Will Harris searches for a companion on the road

There are several distinct advantages to being in a relationship. Shared rent, regular hanky panky, not to mention – if you bat for my team – you need never buy a pair of socks again, but can just leach off your other half’s sock drawer like a vampire with a foot fetish. More to the point, you also have someone you can go on holiday with.

When you’re single, and too knackered to endure one of those ‘four to a bed, out ‘til six, up at noon and carry on drinking’ affairs that typified our younger days, the prospect of planning a week away can be fraught with self-doubt. Which of your friends should you ask? Who among them has a similar outlook, interests, a roughly equivalent income? And, if they do say no, what does that mean for your friendship?

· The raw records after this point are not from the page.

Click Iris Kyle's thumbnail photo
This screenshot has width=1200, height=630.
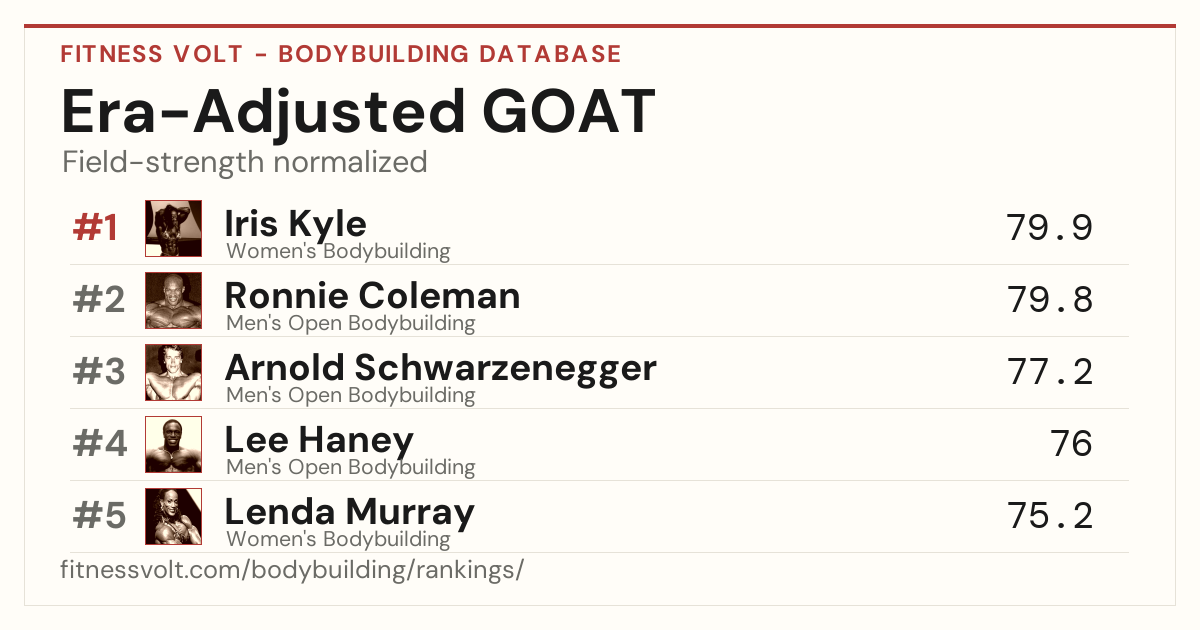[174, 229]
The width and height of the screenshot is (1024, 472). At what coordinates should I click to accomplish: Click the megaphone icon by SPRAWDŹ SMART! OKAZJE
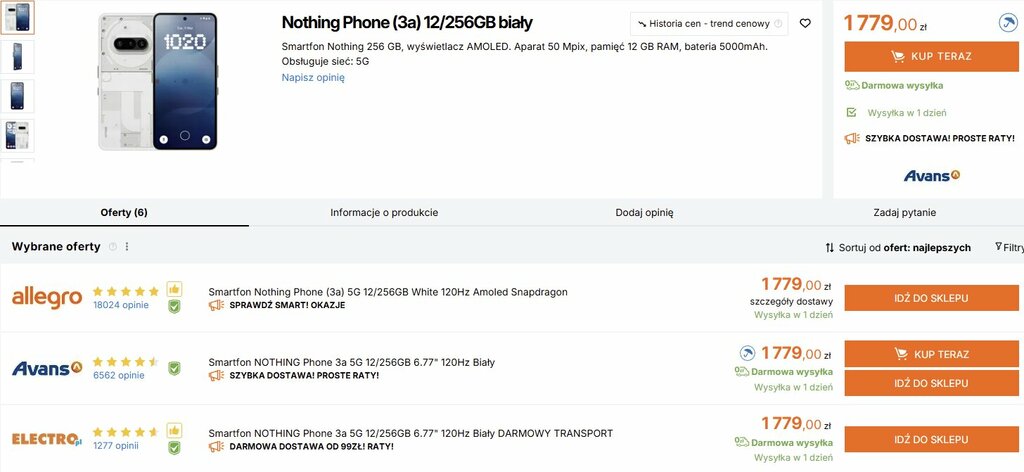click(x=216, y=305)
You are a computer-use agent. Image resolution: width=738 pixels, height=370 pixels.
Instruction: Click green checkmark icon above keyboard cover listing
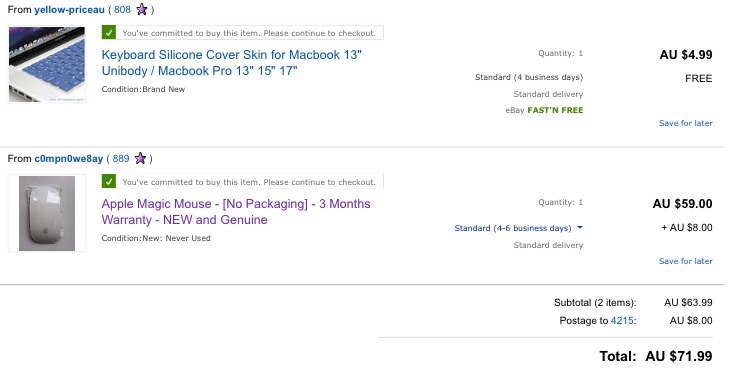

Because, as much as we love our friends, we know only a select few of them can also be packed into that slim mental suitcase marked ‘ideal travelling companion’. You might think you want someone who won’t judge you for stumbling into the hotel room at 3am with Pina Colada on your breath and a pilfered deckchair under your arm, but what you actually need is someone who can also hold their shizz together when you’re stranded in some Aegean backwater, the last ferry’s just left, and neither of you can remember if Greece is still clinging on to the Eurozone or has reverted to the Drachma. Achieving balance is all-important.
“Well I’ve googled ‘Does anyone straight go to Mykonos?’” says K, on the phone, “And the good news is they do and they’re young, loud, drunk teenagers from other parts of Europe.”
“Yay!” I say. “I’m so pleased you’re up for it.”
K, as you’ve probably guessed, is my ‘ideal travelling companion’. I know this because three summers ago we shared seven blissful days under the Balearic sun (free of charge, thanks to K’s burgeoning domination of Fleet Street), and there wasn’t a single cross word between us. Not one.

“Even the day I fell off my hire bike, had a tantrum and ran off into a vineyard”

she just waited patiently for me to return, handed back my bike, then suggested we stop off somewhere for an ice cream. It just worked.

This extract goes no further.